Problems to solve:
1. Print the comment thread about the 2010 cuts word for word, from "From Paul Clarke" up to and including "on all of us.".
2. In the comment thread about the 2010 cuts, to whom does Paul Clarke apologize for any upset?
3. Carry on the comment thread about the 2010 cuts, writing the next part that follows its final sentence.

Text excerpt:
-*-

Still, the Lib Dems have got their pound of flesh with the AV vote. I hope they think it is worth it when they are wiped out in the next election because nobody likes turncoats who say one thing and do another.

But Andrew I will give you credit for at least trying to justify the cuts unlike our local Lib Dems who are maintaining an errie silence. I look forward to their next Hocus Focus leaflet when they are standing outside a school that is not being rebuilt looking sad/ happy/ concerned (delete as applicable).

From Graham Barker

Tuesday, 6 July 2010

Paul — You might like to consider adopting a less patronising tone. Speaking just for myself, if I had to judge whose “grasp of the democratic process” was firmer and more mature — yours or Andrew’s — there wouldn’t be much of a contest.

From Paul Clarke

Thursday, 8 July 2010

Graham, good to see you wheel out the ye olde patronising/immature jibe rather than take on the argument.

I now realise it is immature to post some real Condem policies that could lead to a double dip recession rather than just make a bland assertion we should just put up with savage cuts because we had an election.

So I look forward to hearing your views on those cuts that will impact on all of us.

It was certainly not my intent to patronise anyone in my last post but looking back I agree that saying someone doesn’t have a grip on politics was a cheap shot. So my apologies to Andrew for any upset.

From Mick Piggott

Thursday, 8 July 2010

May I just refer back to Andrew Hall’s assertion, regarding the outcome of the election, that “Surely we have to accept the outcome even if it isn’t the one we wanted?”

So we have to just lie down and let the steamroller flatten us, do we? Remember, the Nazis first came to power by winning an election, but that didn’t make it right or acceptable… No, democracy means you are allowed to resist a bad result. Especially so when extremely damaging policies are to be implemented which the “victors” failed to spell out in their election campaigns.

-*-

Data extract:
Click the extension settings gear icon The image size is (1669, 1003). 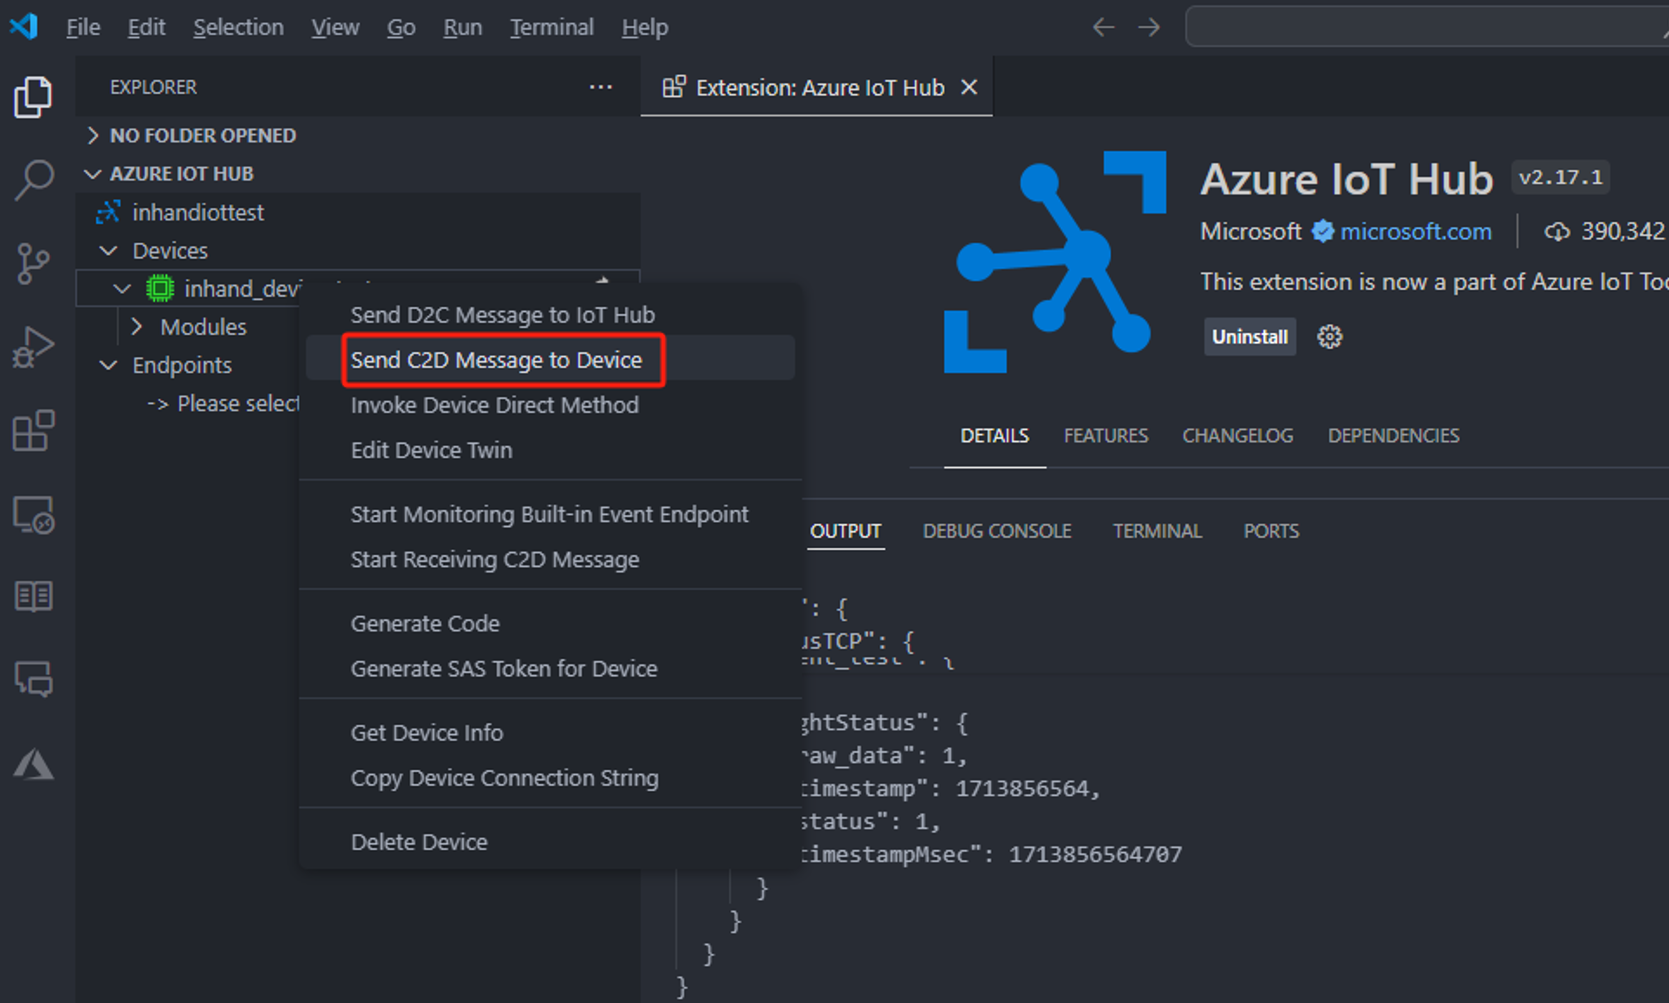(x=1329, y=337)
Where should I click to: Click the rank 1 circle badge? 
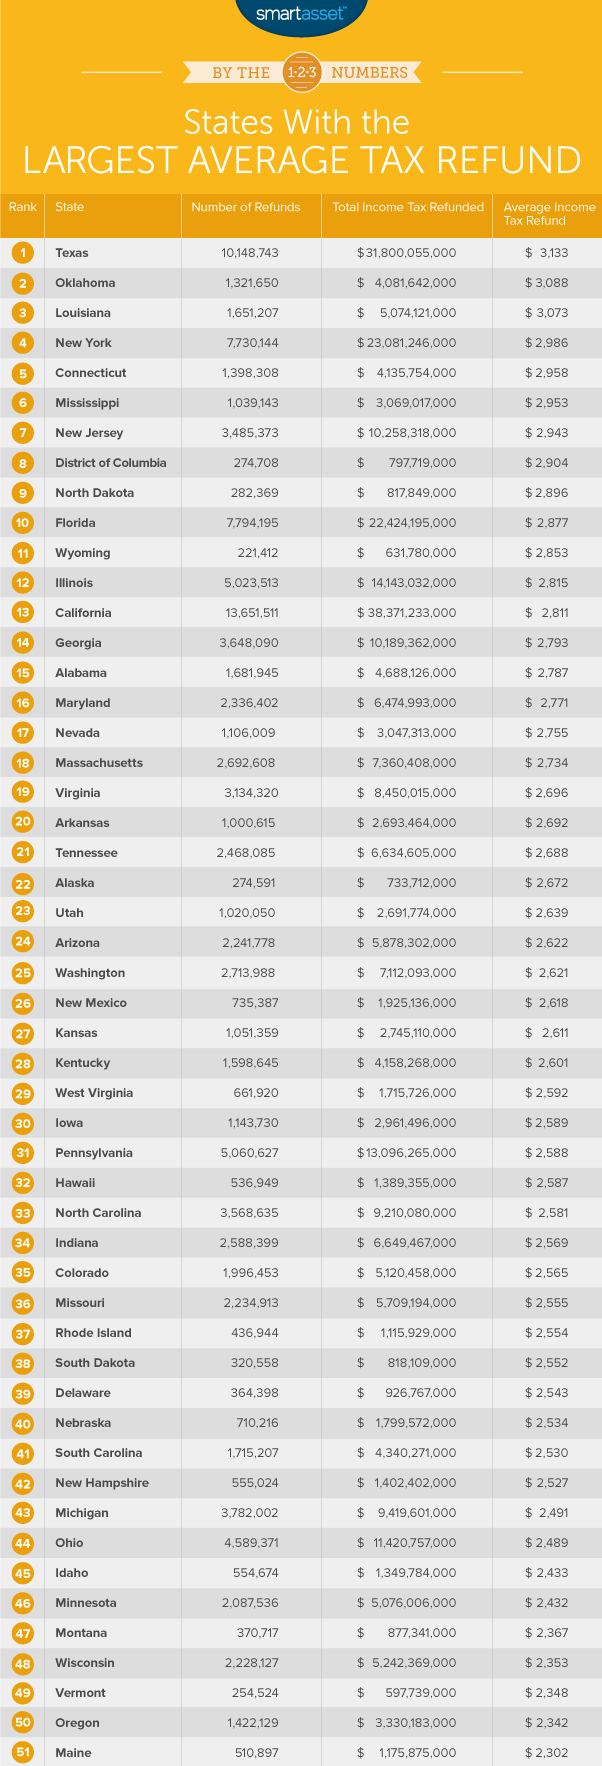pos(23,253)
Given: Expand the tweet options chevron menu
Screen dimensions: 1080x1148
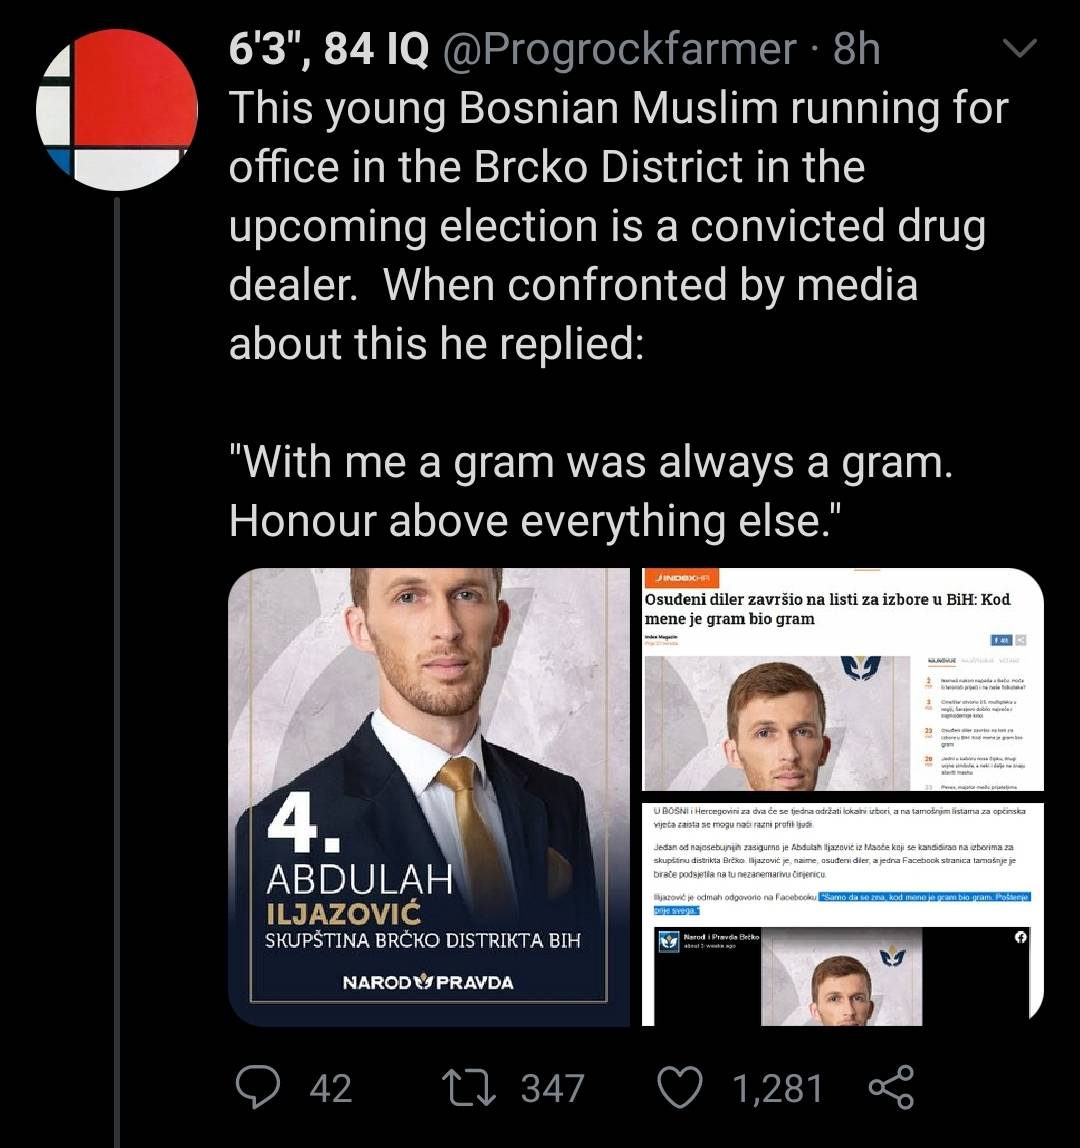Looking at the screenshot, I should coord(1018,48).
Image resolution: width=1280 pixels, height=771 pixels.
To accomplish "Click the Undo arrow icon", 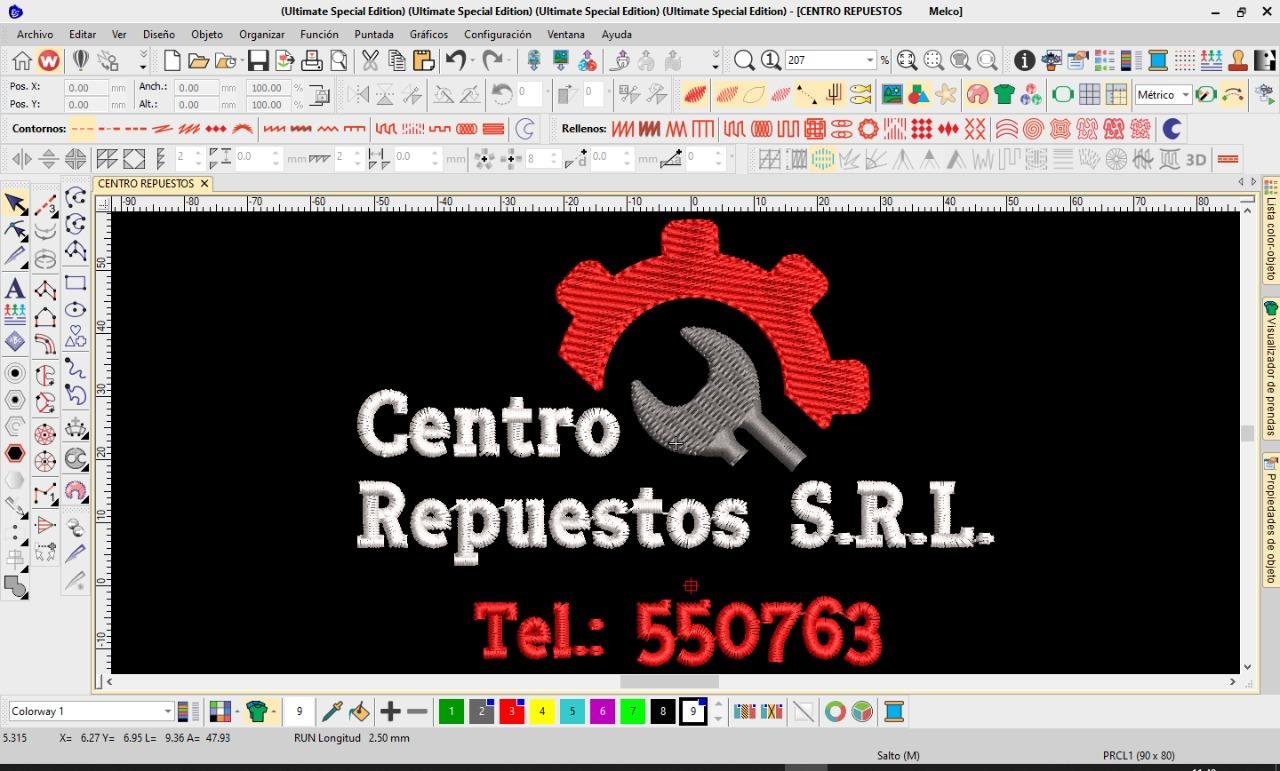I will click(456, 61).
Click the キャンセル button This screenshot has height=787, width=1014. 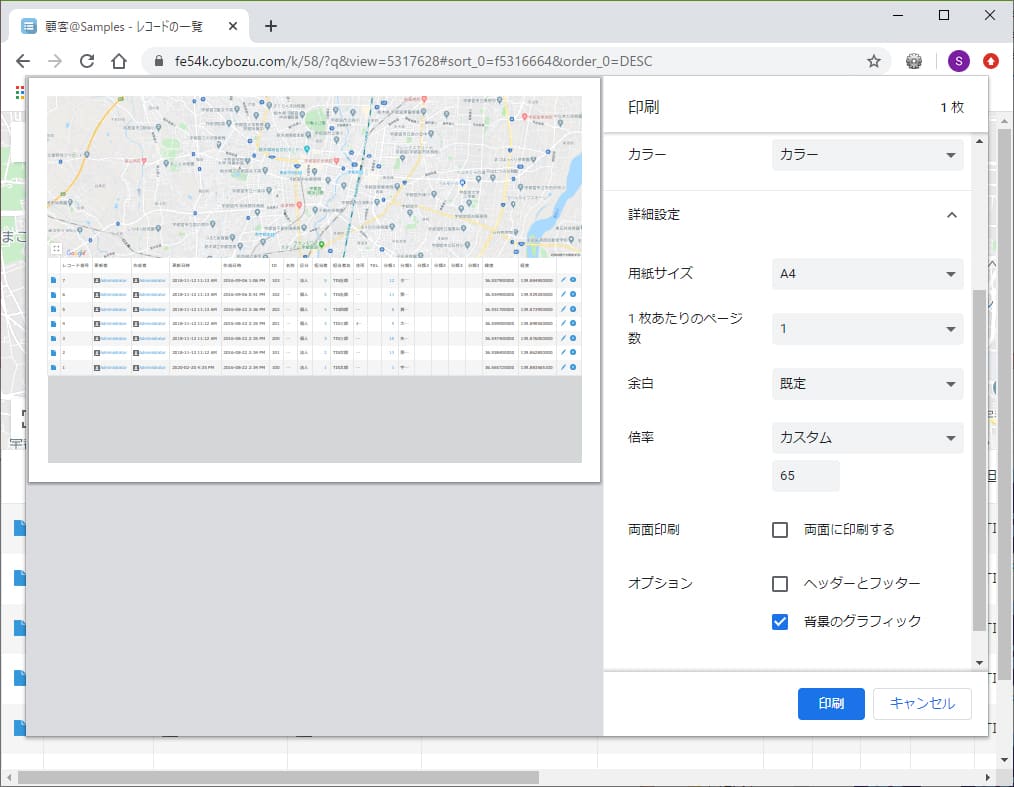click(921, 704)
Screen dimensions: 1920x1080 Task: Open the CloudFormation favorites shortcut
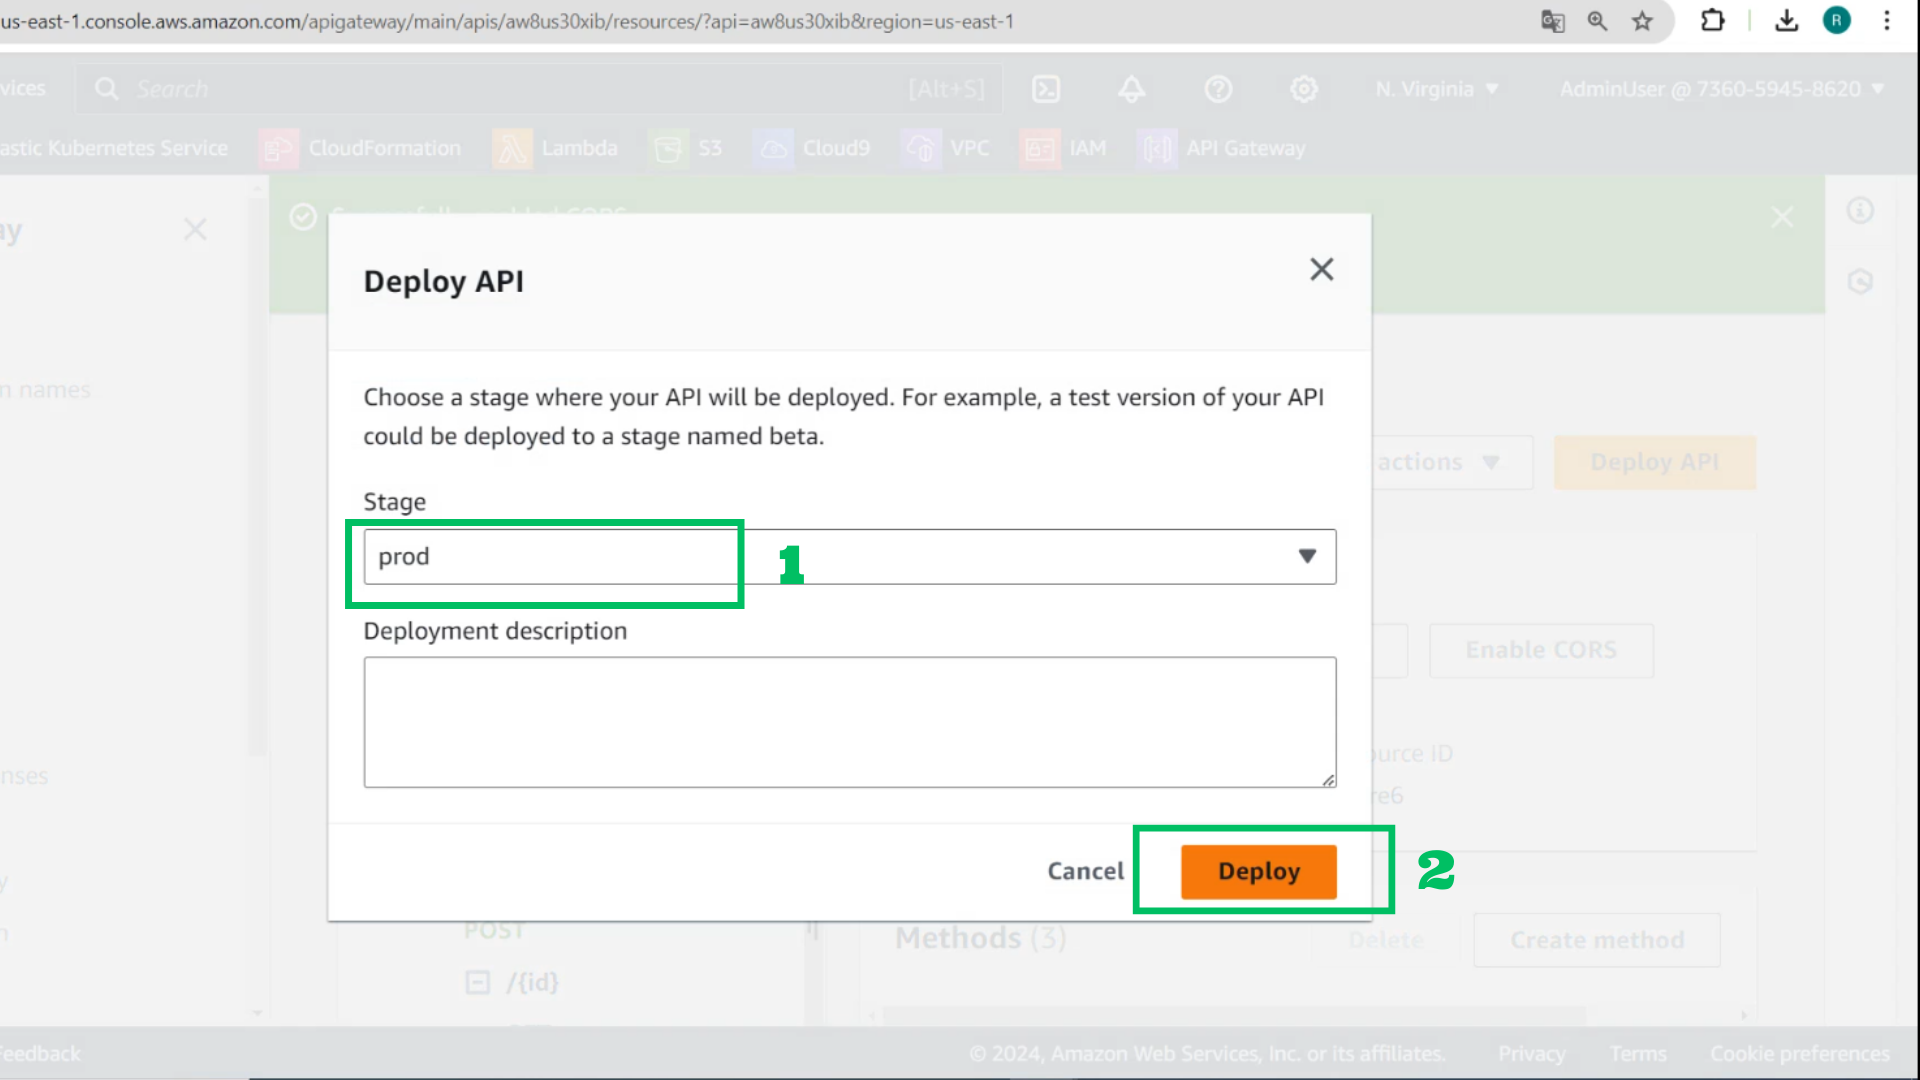coord(361,149)
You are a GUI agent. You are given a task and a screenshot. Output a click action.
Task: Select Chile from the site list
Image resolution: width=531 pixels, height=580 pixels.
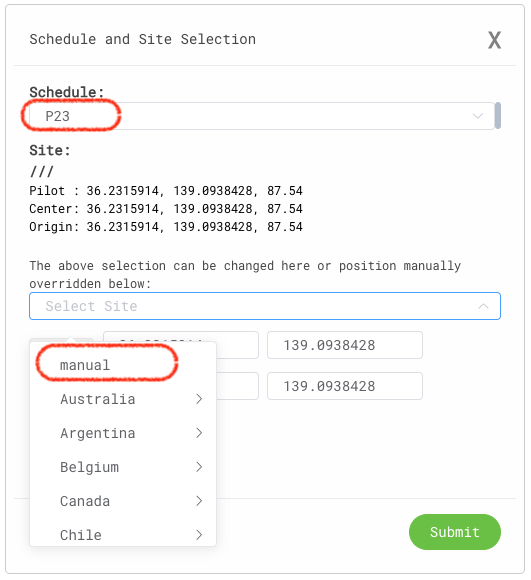point(123,535)
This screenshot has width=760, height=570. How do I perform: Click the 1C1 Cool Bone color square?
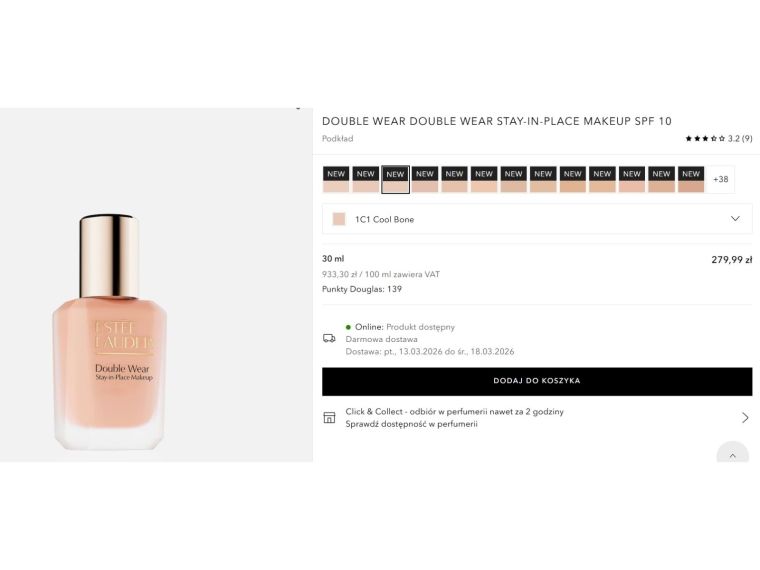pos(339,219)
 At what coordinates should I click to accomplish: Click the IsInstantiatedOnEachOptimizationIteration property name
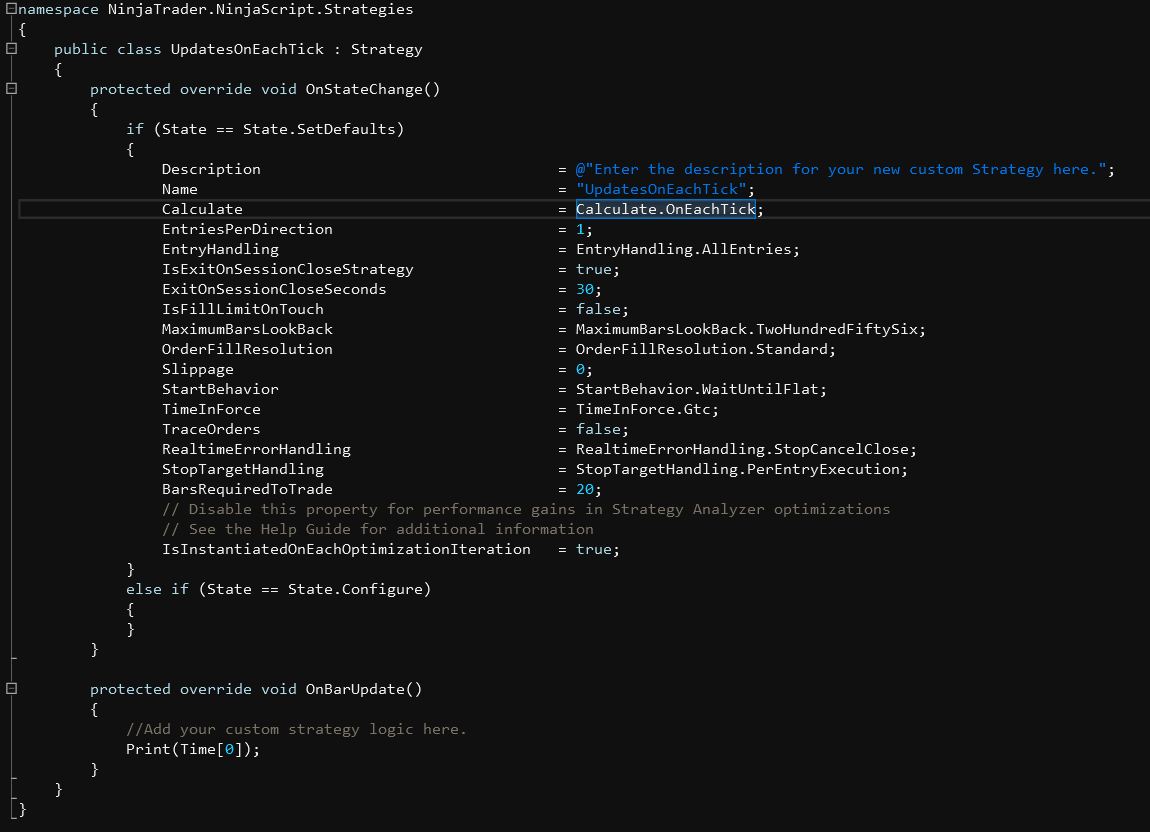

-*-

Answers for the exercise:
1.
From Paul Clarke

Thursday, 8 July 2010

Graham, good to see you wheel out the ye olde patronising/immature jibe rather than take on the argument.

I now realise it is immature to post some real Condem policies that could lead to a double dip recession rather than just make a bland assertion we should just put up with savage cuts because we had an election.

So I look forward to hearing your views on those cuts that will impact on all of us.

2. Andrew

3.
Mr Hall thinks that I am part of the problem. Well, actually, as a pensioner, I can inform him that I worked all my adult life and now I am retired and living on a State pension. Much as I search my ageing memory, I can’t think of anything I did that in any way contributed to the country’s current problems. I didn’t gamble and lose billions of pounds of other people’s money, for instance, nor did I become rich by exploiting and ripping off ordinary people. I think you will find, my right-wing reactionary correspondent friends, that the ruling class that you so assiduously defend were the people who did that. They just want the rest of us to pay for it, that’s all.

Maybe you guys would like to send a donation from your own money to the ConDem government?

From Paul Clarke

Friday, 16 July 2010

I really must apologise for misleading HB readers when I suggested the Condems were going to cut 35,000 police officers.

It now seems that the figure could be as high as 60,000 according to a review carried by a former Chief Constable for Jane’s Police Review.

This comes on a day when crime fell yet again thanks to the measures introduced by the previous government.

So watching “Call me Dave” getting up in the house rightly slagging off the morons who think “Moaty” is a hero was particularly sick. Under the Condems the local police will struggle to find a taxi full of firearms officers to track murderous pillocks down.

I will also struggle to find a West Yorkshire copper to drag local Fib Dems out of their bunker to finally comment on the cuts their government is making.

BTW… it’s good to see our right to see a cancer specialist within two weeks going.

From David Telford

Monday, 17 October 2011

Response to Paul Clarke

It's interesting that you say you are £500 p.a. worse off after the VAT increase. If that is true, I must say you must be pretty well off or at least have pretty rich tastes. For you to be £500 worse off due to std rate vatable items (mainly luxuries with some exceptions) you will be spending in excess of £20,000 per year on luxury items.

If it's really an issue to you, may I suggest you transfer your spending away from such items and consume less. If you feel you shouldn't have to, I can only say that most people would consider the very well off should contribute the most considering the economic position in which we find ourselves.